Miquel Iceta fait ses débuts en tant que ministre de la Politique territoriale en revendiquant une Espagne « diverse, plurielle et unie »

Lors de sa première, il a voulu réaffirmer publiquement son attachement à la Constitution, être présent, comme son prédécesseur, au Conseil interterritorial de la santé.

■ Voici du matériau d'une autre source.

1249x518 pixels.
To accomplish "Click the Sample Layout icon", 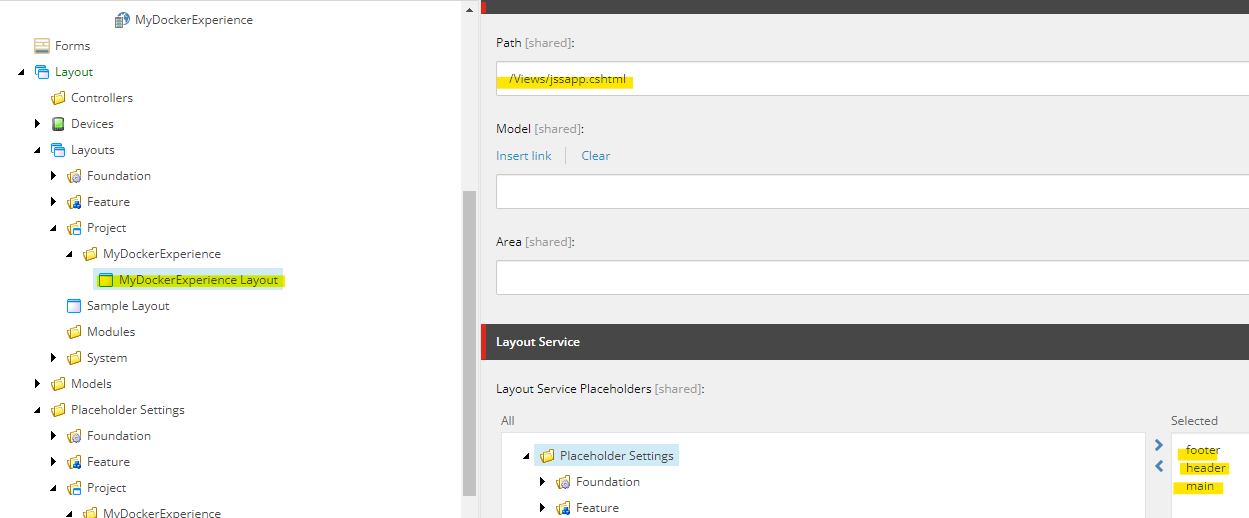I will point(74,306).
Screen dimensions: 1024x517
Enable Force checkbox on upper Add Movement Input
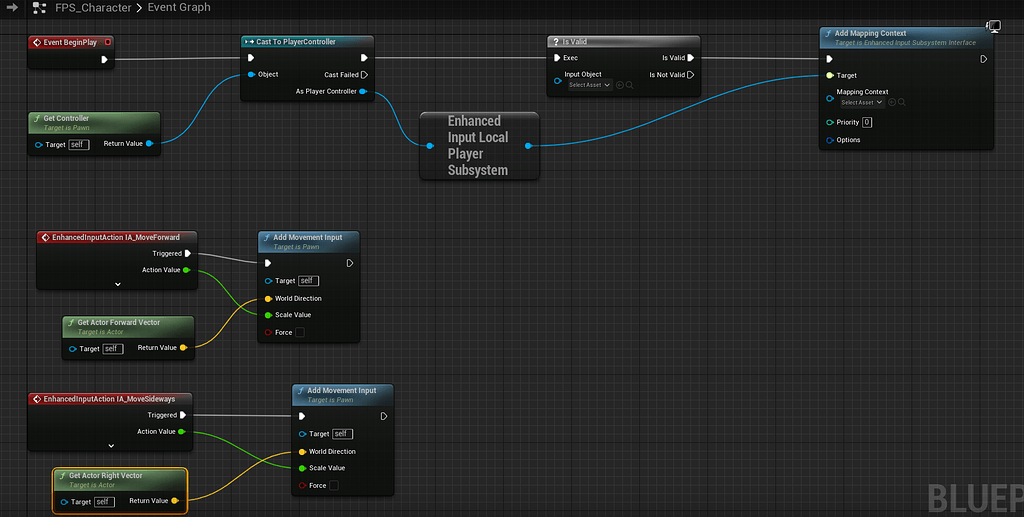coord(300,332)
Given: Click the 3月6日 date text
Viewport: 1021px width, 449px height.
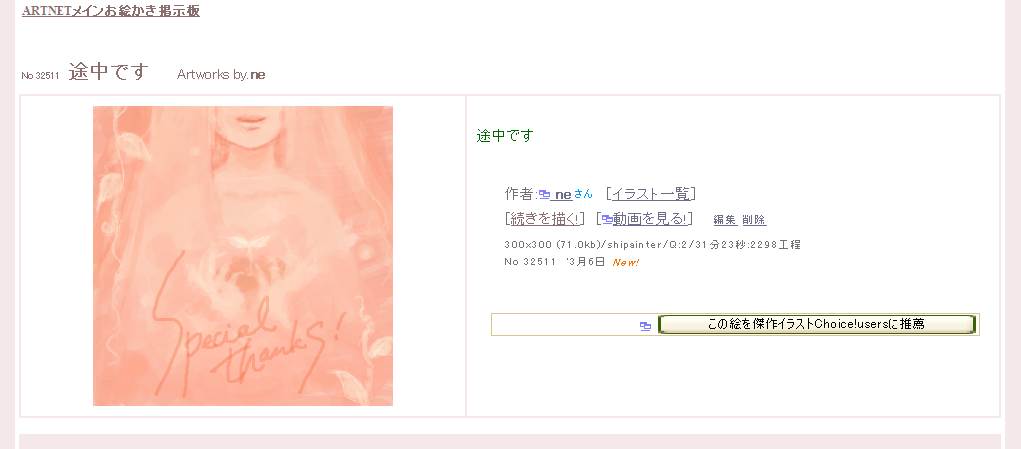Looking at the screenshot, I should [588, 262].
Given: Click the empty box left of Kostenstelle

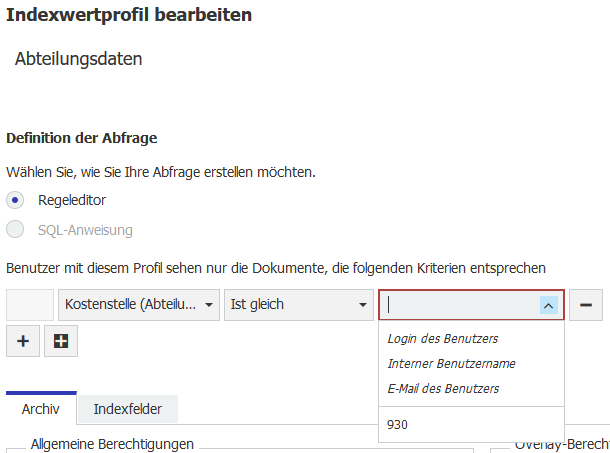Looking at the screenshot, I should tap(30, 306).
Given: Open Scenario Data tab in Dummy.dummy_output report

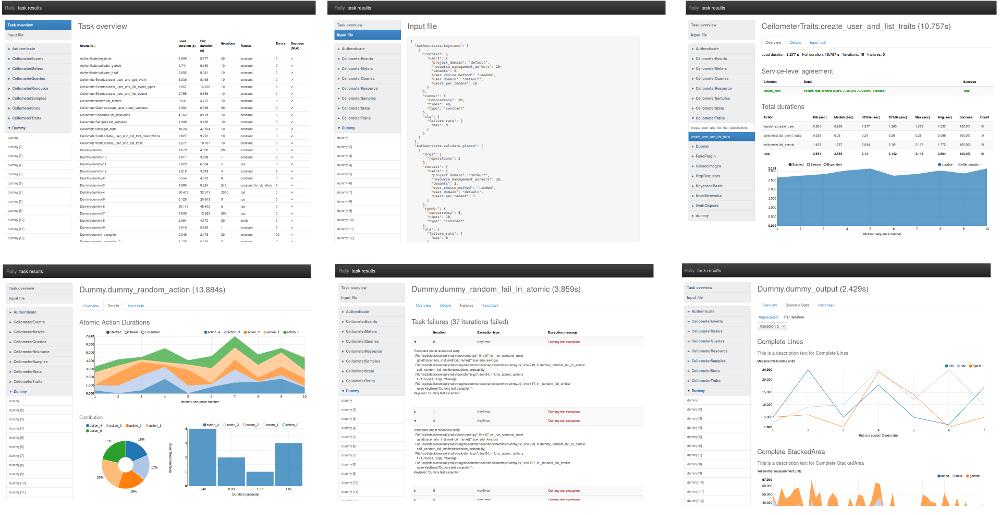Looking at the screenshot, I should click(x=797, y=304).
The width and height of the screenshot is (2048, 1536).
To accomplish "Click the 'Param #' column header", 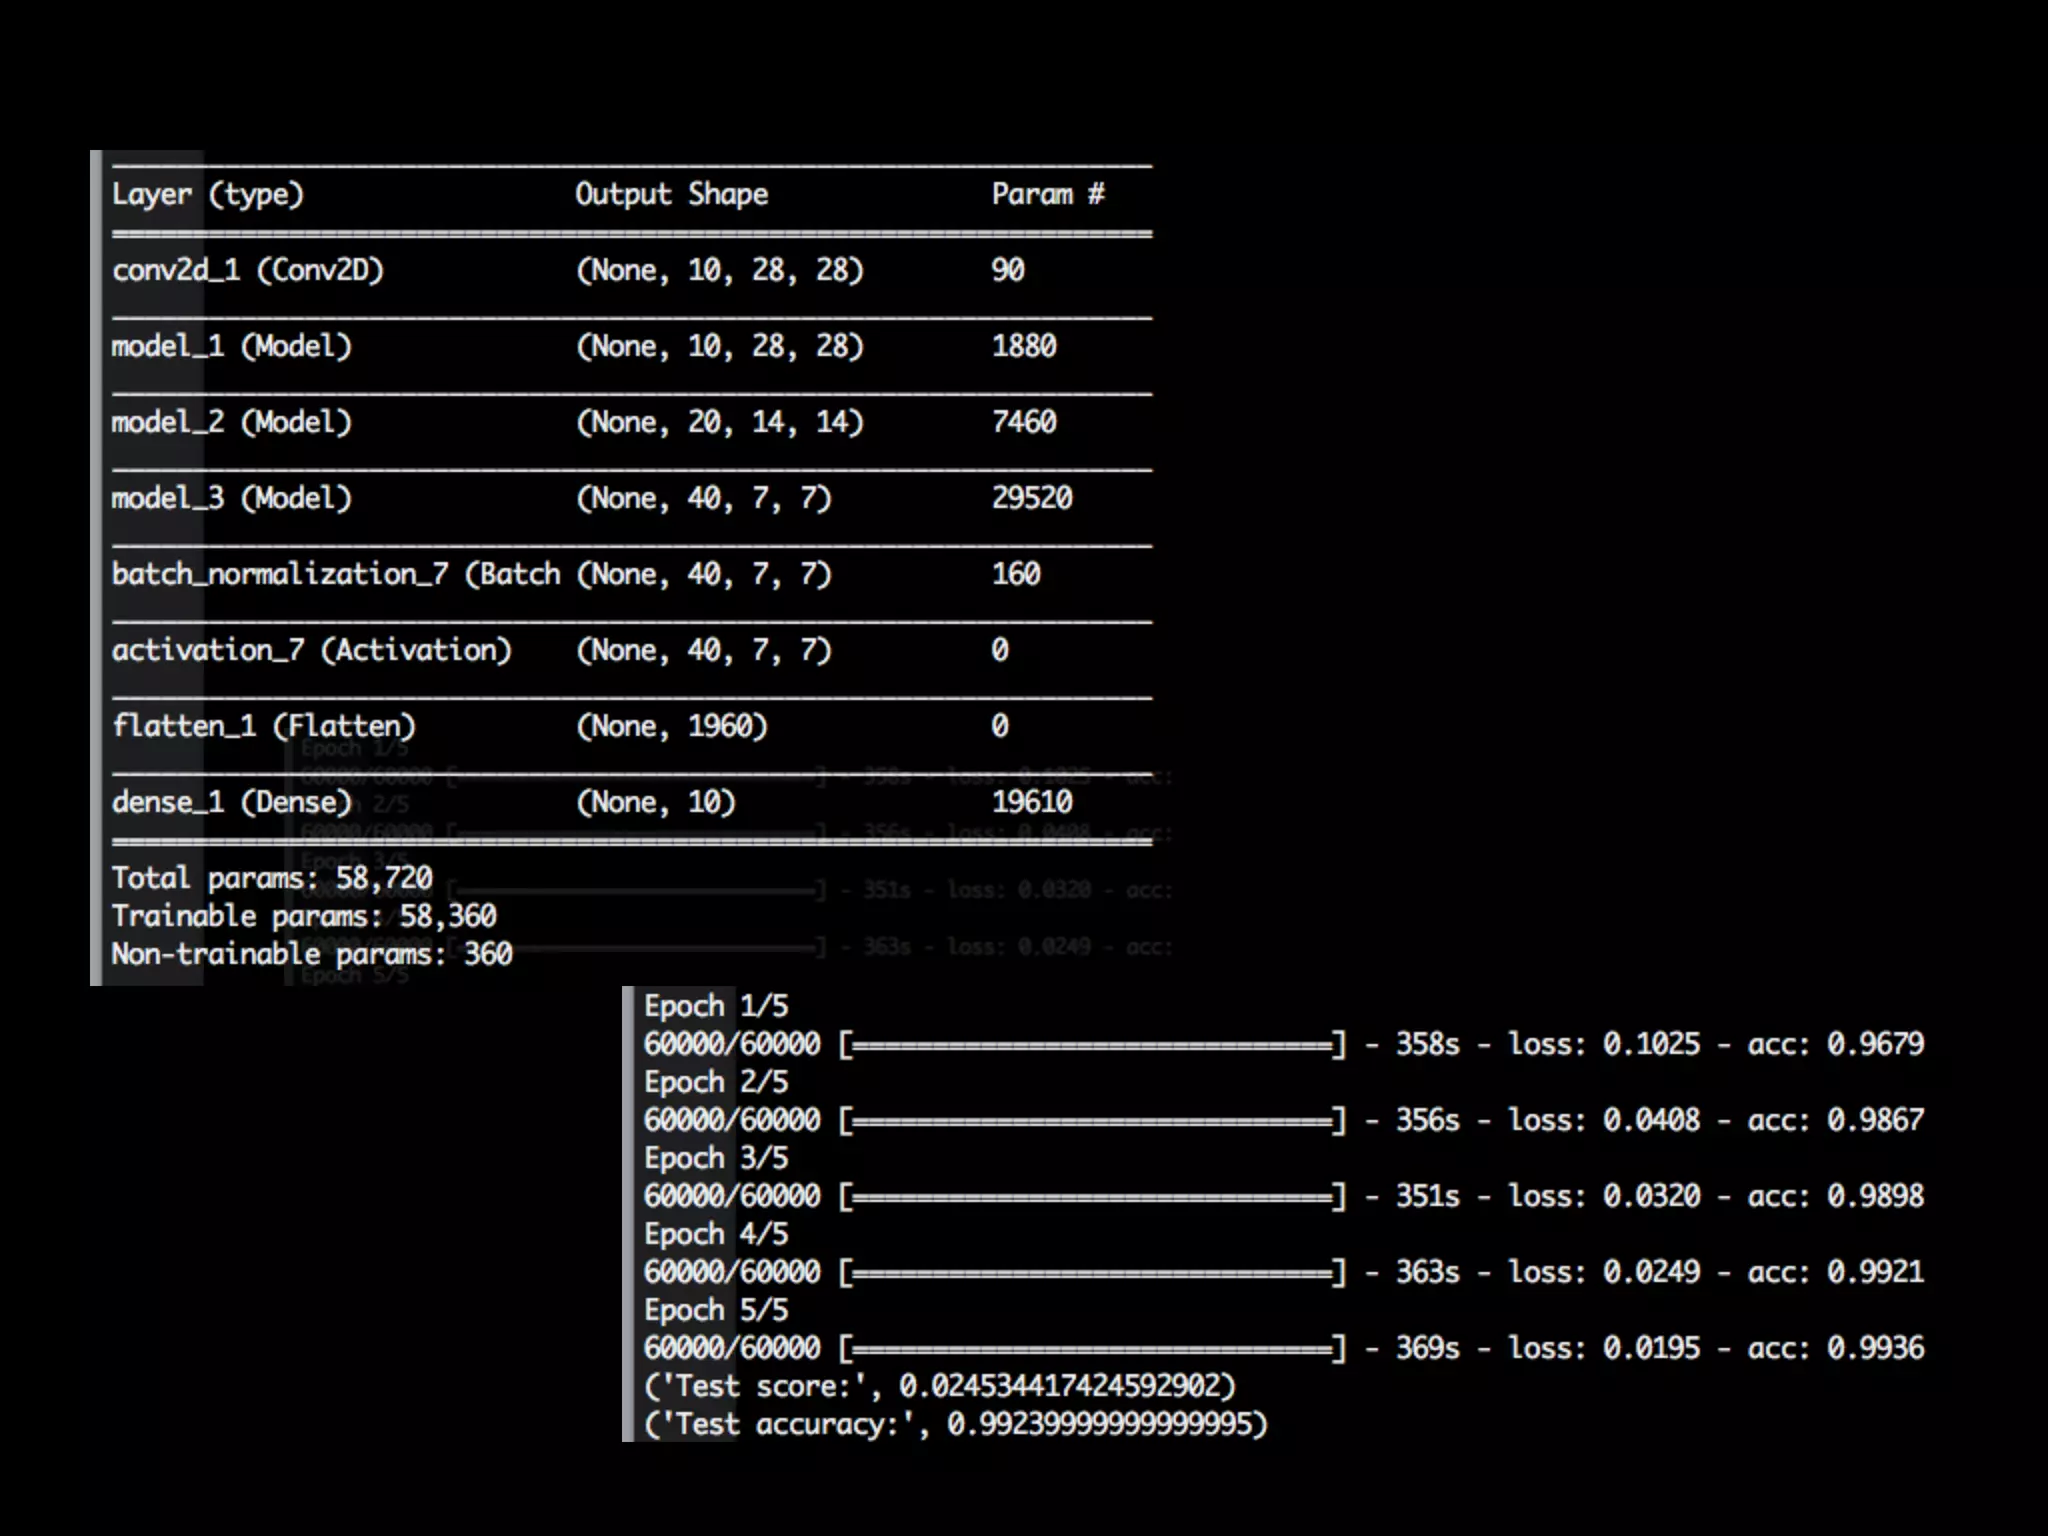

Miquel Iceta ouvre ses fonctions de ministre et réaffirme son attachement à la constitution
LE MONDE

  • Gouvernement.

    Pedro Snchez place Carolina Darias en santé et confie à Miquel Iceta la politique territoriale

  • Profil.

    Miquel Iceta, le père des huit nations

Il ne pouvait pas manquer. Il y avait, parmi le petit groupe d’assistants, la tante Rosa Mari. Le seul des sept frères et sœurs du père de Miquel Iceta en vie. « Il vit à Madrid. Vous ne pouvez pas manquer ça. » Miquel Iceta a été libéré ce mardi en tant que ministre de la politique territoriale et de la fonction publique, soutenu par sa famille et jusqu’à cinq ministres -Carolina Darias, Jos Luis Balos, Reyes Maroto, Salvador Illa et Fernando Grande Marlaska-, aucun des United We Can, revendiquant une Espagne « diverse, plurielle et unie ».

Miguel Iceta, leader du PSC jusqu’à présent, a toujours opté pour une Espagne fédérale, définissant le pays comme une « nation des nations » dans laquelle, selon sa vision, Catalogne en tant que nation, il s’inscrirait dans le cadre juridique actuel. C’est pourquoi on attendait de savoir quel pays le nouveau ministre chargé du dialogue avec les communautés présenterait, notamment avec le dialogue avec les Catalans. « Il y a de la curiosité de savoir comment ce nouveau ministre aime et aime l’Espagne », a-t-il concédé. « Il veut une Espagne forte dans son unité et fière de sa diversité. C’est l’Espagne en laquelle je crois et j’aime. »

En tant qu’échantillon de cette exaltation de la diversité et de la pluralité, Iceta a voulu faire ses débuts en saluant dans toutes les langues officielles de l’État. Mais conscient que ses propos vont être scrutés, il a tenu à réaffirmer publiquement son engagement à Constitution. Iceta avait été averti qu’il avait peu de temps et ne pas abuser des blagues. Je ne peux pas. Il a rappelé que les Icetas ont déjà donné un entraîneur de football et un ministre. Et que son premier acte public était dans un lycée Barcelone demander «oui» au référendum sur la Constitution de 1978.

« Cet engagement reste intact. C’était un accord profond entre le peuple espagnol et il ne peut et ne doit être amélioré que par des accords solides. La Constitution consacre l’unité et la diversité, comme le font d’ailleurs les Etats fédéraux », a-t-il déclaré.

S’il s’agissait d’un premier et bref contact avec le public, Iceta a voulu esquisser ce que seront deux de ses tâches principales à la tête du ministère: d’une part, moderniser l’administration, avec le défi de la modernisation, pour lequel les fonds européens sont indispensables à laquelle l’Espagne opte et pour améliorer les conditions de travail du personnel public.

À cet égard, le ministre a été plus précis et s’est engagé à «continuer à travailler pour améliorer leur salaire et leurs conditions de travail».

Dans tous les cas, le premier défi d’Iceta sera de gérer la pandémie. Comme son prédécesseur, Carolina Darias, l’a fait ces derniers temps, être présente aux réunions de la Conseil interterritorial de la santé où des restrictions ou des mesures pour faire face à l’expansion de Covid-19 sont discutées avec les communautés. Iceta accompagnera Darias à partir de cette semaine, dans un contexte, par ailleurs, d’infections et de décès en hausse.